Effective on August 15, 2006, Ms. Peggy V. Phillips was appointed a member of Dynavaxs Board
of Directors and the Audit Committee of the Board of Directors as a Class III director to serve
until the 2009 annual meeting of stockholders. Pursuant to the terms of the offer letter between
Dynavax and Ms. Phillips, effective as of August 15, 2006:
1. In accordance with the provisions of the Dynavax Technologies Corporation 2004 Non-Employee
Directors Stock Option Plan, Ms. Phillips was granted an initial non-qualified stock option to
purchase 20,000 shares of Dynavaxs common stock, with an exercise price equal to the fair market
value on the date of grant, vesting over four years in four equal annual installments;
2. Ms. Phillips will automatically receive a non-qualified option to purchase an additional 10,000
shares of common stock, pursuant to the Dynavax Technologies Corporation 2004 Non-Employee
Directors Stock Option Plan, at each annual meeting of Dynavaxs stockholders (with respect to the
first such grant, the option will be pro rated such that the fraction of such 10,000 shares shall
equal the fraction of the year that she serves until the 2007 annual meeting), with an exercise
price equal to the fair market value on the date of grant, vesting in one annual installment; and
3. Ms. Phillips will receive an annual retainer of $20,000, payable in equal quarterly
installments, $2,000 for each Board meeting attended in person and $500 for each Board meeting
attended by telephone.
All equity grants made under the Dynavax Technologies Corporation 2004 Non-Employee Directors
Stock Option Plan are automatic, non-qualified grants made to outside directors of Dynavax. In
addition, Ms. Phillips will be entitled to receive $1,500 for each Audit Committee meeting attended
in person and $500 for each Audit Committee meeting attended by telephone.
Ms. Phillips currently serves on the boards of directors of Portola Pharmaceuticals and the
United States Naval Academy Foundation.
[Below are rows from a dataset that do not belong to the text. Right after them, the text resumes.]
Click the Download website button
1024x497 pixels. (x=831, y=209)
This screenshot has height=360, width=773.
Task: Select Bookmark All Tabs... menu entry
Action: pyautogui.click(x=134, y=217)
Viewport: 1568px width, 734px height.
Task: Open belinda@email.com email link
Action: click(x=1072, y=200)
From 1996 until 2002, she served on the board of directors
of Immunex Corporation and from 1999 she served as the Chief Operating Officer until the company
was acquired by Amgen in 2002. During her long and distinguished career at Immunex, she held
positions of increasing responsibility in research, development, manufacturing, sales and
marketing. As senior vice president for pharmaceutical development and general manager for Enbrel,
she was responsible for clinical development and regulatory affairs as well as the launch, sales
and marketing of the product. Prior to joining Immunex, Ms. Phillips worked at Miles Laboratories. Ms. Phillips holds a BS and a MS in
microbiology from the University of Idaho.